Rows on where targets appear
^^^^^^^^^^^^^^^^
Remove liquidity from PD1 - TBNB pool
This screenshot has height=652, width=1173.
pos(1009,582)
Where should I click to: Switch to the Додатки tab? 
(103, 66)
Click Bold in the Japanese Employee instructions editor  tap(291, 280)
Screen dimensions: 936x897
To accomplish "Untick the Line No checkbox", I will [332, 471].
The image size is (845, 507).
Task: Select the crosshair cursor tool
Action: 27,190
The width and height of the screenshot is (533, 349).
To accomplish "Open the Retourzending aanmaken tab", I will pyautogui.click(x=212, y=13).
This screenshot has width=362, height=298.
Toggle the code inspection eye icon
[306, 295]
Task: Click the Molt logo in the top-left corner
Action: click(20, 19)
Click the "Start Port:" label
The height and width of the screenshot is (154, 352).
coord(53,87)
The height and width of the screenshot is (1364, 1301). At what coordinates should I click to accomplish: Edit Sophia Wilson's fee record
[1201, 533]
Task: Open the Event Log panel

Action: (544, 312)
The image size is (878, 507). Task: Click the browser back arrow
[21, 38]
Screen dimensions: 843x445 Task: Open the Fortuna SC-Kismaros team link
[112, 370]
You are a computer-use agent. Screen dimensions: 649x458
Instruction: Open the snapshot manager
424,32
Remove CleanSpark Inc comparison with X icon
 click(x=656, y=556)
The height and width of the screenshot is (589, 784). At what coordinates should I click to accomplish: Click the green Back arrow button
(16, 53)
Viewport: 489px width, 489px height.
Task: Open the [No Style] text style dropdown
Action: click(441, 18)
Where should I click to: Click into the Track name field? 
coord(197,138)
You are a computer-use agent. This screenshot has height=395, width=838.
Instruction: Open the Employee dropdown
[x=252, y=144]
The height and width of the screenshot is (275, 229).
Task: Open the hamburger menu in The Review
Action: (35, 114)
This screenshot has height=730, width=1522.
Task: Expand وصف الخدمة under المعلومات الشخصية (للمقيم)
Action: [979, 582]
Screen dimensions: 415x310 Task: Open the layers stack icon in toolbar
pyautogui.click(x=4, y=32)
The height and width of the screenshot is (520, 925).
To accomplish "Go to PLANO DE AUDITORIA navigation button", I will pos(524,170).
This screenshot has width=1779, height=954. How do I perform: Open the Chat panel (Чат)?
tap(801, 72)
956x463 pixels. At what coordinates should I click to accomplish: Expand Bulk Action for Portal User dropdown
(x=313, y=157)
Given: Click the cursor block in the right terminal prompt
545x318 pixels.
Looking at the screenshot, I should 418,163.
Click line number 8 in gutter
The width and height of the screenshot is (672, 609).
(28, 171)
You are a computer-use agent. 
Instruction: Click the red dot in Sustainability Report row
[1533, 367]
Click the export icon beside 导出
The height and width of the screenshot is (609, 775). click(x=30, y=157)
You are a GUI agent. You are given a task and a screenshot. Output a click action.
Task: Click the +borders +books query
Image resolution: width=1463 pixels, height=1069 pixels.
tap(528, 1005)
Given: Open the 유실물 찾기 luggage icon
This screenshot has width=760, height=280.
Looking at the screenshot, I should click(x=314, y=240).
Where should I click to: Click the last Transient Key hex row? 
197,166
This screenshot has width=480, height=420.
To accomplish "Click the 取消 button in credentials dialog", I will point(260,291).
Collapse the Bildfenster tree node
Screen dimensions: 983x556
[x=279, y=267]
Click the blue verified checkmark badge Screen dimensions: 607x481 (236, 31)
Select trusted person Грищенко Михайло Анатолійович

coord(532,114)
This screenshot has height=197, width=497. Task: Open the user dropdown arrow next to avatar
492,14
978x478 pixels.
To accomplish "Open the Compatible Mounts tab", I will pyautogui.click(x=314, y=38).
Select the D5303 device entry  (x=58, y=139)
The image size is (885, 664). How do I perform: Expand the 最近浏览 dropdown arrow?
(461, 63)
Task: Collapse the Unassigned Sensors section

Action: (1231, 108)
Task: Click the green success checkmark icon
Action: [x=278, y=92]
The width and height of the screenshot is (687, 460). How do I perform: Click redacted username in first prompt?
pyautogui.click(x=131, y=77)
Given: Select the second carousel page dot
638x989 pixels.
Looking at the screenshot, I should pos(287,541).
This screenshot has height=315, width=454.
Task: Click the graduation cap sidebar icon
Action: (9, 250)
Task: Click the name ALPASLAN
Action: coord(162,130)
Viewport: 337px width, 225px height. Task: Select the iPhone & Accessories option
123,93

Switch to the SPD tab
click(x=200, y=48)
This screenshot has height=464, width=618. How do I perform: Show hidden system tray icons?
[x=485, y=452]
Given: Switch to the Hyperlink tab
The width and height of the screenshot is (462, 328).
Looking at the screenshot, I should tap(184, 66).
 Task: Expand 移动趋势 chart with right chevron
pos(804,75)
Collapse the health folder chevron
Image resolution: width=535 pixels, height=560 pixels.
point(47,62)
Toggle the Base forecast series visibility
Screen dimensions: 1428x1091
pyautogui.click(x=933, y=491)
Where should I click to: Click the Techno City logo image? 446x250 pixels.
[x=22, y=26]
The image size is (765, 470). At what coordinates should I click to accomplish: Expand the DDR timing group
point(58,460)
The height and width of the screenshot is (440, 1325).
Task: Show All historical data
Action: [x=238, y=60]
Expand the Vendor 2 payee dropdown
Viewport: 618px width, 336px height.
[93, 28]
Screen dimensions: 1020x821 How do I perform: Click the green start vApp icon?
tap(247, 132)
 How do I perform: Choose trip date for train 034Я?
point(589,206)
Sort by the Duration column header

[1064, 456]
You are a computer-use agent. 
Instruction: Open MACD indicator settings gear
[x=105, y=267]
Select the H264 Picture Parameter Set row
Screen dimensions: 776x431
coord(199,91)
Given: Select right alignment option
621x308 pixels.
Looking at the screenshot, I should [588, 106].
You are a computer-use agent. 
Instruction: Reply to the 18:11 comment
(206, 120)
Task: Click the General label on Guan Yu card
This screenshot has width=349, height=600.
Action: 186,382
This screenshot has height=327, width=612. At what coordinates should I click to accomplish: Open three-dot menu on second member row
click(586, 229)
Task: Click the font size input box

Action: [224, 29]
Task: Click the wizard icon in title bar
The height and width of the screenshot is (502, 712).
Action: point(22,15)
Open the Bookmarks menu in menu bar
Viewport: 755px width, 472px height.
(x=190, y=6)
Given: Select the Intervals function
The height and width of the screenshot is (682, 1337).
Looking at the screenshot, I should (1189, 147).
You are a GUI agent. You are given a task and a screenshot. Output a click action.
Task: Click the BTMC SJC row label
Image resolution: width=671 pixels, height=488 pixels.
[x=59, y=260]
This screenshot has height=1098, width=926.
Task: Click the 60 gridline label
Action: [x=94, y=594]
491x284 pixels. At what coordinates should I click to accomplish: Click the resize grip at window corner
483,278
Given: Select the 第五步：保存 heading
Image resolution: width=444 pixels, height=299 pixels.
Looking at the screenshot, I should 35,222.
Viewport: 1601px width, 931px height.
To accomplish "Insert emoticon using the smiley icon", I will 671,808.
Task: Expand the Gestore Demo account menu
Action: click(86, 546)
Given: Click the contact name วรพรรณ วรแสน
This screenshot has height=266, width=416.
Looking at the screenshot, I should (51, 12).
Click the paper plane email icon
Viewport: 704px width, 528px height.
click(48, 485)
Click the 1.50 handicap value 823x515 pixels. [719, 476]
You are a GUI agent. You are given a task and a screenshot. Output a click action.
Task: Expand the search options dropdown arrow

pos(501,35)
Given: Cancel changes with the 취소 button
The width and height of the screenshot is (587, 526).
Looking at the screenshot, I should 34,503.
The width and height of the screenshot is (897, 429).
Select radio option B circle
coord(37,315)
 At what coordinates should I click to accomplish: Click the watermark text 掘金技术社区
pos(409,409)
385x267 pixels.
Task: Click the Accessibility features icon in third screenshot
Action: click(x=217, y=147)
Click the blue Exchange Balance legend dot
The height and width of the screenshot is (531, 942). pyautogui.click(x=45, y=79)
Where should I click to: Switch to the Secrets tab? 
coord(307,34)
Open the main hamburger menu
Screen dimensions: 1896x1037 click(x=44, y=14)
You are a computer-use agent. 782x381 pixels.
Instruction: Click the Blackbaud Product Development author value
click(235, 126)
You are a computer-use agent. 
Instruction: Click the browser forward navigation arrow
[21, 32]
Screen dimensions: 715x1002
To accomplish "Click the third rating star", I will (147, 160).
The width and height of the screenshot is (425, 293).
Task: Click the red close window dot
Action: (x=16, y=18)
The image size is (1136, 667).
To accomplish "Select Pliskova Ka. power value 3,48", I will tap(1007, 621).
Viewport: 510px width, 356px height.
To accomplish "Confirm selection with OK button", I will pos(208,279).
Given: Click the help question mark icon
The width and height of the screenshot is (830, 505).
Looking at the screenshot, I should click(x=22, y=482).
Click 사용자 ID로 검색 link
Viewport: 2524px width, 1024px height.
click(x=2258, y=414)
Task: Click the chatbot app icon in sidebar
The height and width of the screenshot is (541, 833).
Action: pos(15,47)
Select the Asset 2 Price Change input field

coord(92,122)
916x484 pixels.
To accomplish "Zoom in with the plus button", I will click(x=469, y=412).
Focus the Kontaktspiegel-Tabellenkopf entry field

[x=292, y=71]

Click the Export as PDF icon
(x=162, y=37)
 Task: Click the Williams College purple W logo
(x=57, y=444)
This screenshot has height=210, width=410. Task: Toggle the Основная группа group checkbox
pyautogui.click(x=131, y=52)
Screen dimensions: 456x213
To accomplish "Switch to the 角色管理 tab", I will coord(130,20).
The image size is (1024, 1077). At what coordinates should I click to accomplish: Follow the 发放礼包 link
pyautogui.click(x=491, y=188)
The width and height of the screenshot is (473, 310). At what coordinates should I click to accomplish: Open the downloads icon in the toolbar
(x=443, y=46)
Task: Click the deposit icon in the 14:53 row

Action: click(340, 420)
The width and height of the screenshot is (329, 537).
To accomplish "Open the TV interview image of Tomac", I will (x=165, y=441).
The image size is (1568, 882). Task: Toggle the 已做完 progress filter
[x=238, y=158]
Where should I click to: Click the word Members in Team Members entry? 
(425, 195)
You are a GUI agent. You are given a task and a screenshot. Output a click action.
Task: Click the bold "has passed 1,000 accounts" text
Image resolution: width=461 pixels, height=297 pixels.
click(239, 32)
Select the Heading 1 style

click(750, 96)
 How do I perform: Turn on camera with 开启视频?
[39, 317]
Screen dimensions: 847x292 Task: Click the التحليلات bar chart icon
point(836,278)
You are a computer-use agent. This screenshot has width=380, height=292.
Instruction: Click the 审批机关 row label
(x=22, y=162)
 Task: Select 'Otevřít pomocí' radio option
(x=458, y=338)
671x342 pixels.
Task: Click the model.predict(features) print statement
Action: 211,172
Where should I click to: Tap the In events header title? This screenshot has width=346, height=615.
^^^^^^^^^^^^^^^^
What is asked
Copy out the records word for word, starting with the line that contains "Task: Click the deposit icon in the 14:53 row" and going on through the end of the records.

Output of the exercise
Task: Click the deposit icon in the 14:53 row

Action: click(340, 420)
The width and height of the screenshot is (329, 537).
To accomplish "Open the TV interview image of Tomac", I will (x=165, y=441).
The image size is (1568, 882). Task: Toggle the 已做完 progress filter
[x=238, y=158]
Where should I click to: Click the word Members in Team Members entry? 
(425, 195)
You are a GUI agent. You are given a task and a screenshot. Output a click action.
Task: Click the bold "has passed 1,000 accounts" text
Image resolution: width=461 pixels, height=297 pixels.
click(239, 32)
Select the Heading 1 style

click(750, 96)
 How do I perform: Turn on camera with 开启视频?
[39, 317]
Screen dimensions: 847x292 Task: Click the التحليلات bar chart icon
point(836,278)
You are a computer-use agent. This screenshot has width=380, height=292.
Instruction: Click the 审批机关 row label
(x=22, y=162)
 Task: Select 'Otevřít pomocí' radio option
(x=458, y=338)
671x342 pixels.
Task: Click the model.predict(features) print statement
Action: 211,172
Where should I click to: Tap the In events header title? This screenshot has width=346, height=615.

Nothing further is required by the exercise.